The structure of the trade as reported by Adrian Wojnarowski of Yahoo! Sports would have the Grizzlies sending Beno Udrih and Jarnell Stokes to Miami for Chalmers and James Ennis. Assuming no other players are involved, that deal would require most of Memphis’s current trade exception (created via trading Jon Leuer to Phoenix over the summer) in order to satisfy league rules for salary matching.
This qualifies as a reasonable, defensible use of that resource that changes things in Memphis only marginally, if at all. Chalmers is a fine fit; the Grizzlies get a younger, quicker, and far better defensive player to back up Mike Conley. His history in the league would also speak to Chalmers being a respectable three-point shooter, though his last season (29.4% in 2014-15) and change (a repulsive 9.1% thus far this year) would suggest otherwise. Overall, Chalmers brings a broader capability on both sides of the ball than did Udrih. The upgrade isn’t so substantial as to meaningfully influence Memphis’ prospects, though perhaps some slight upgrade and the acquisition of another veteran who plays with an edge could spark something in the Grizzlies’ underwhelming play.
Chalmers also has enough flexibility in his game to play in two-guard lineups alongside Conley, just as Udrih and Nick Calathes had for Grizzlies teams past. The success of those lineups will largely depend on how convincing a threat Chalmers is without the ball, though it helps matters that he’s found success over the years as a secondary pick-and-roll creator.

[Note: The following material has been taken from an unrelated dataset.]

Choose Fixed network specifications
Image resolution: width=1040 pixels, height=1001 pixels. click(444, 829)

Udrih is serviceable and even a valuable offensive initiator on the right night—especially for a team like the Grizzlies that often needed his scoring. Still, he’s attractive to Miami in this instance primarily for his salary. Udrih makes about $2.1 million less this season than Chalmers. That difference alone will save Miami, now subject to the punitive repeater tax after years of high spending, another $5.9 million in luxury tax payments. For months the Heat have been exploring their options in regard to shaving salary with just such an end in mind. They found and concluded a viable deal because the difference between Chalmers and Udrih isn’t worth $8 million to Miami.

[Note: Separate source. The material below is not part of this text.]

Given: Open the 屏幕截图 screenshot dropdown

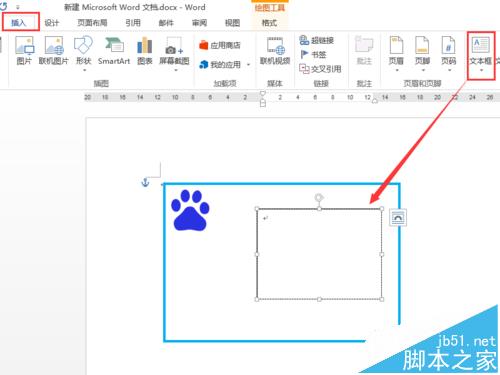Looking at the screenshot, I should [175, 70].
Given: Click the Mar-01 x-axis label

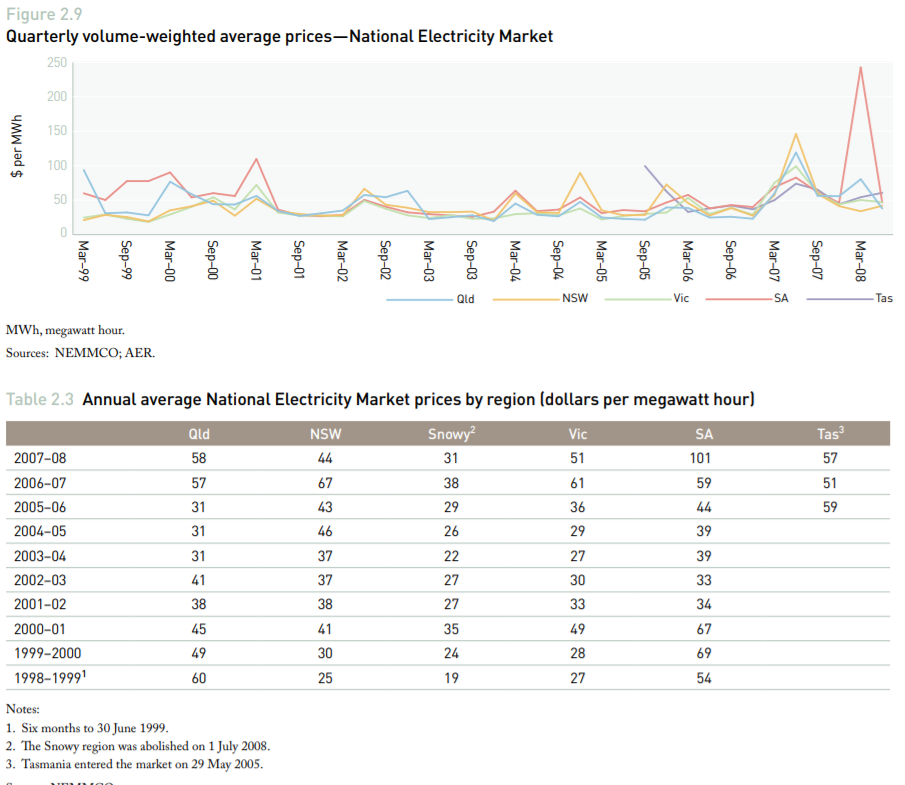Looking at the screenshot, I should point(256,261).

A transaction with that motivation could hurt the Heat in some small ways, though not likely enough to make a dent in Miami’s season. And of the minor components involved, the Heat landed the more interesting piece: Stokes, a 21-year-old forward who never got much of a crack under Grizzlies coach Dave Joerger. Miami’s deep frontcourt rotation might not be any more accommodating, though Stokes at the least has the interior skills as a post scorer and rebounder to give him some appeal as a potential specialist.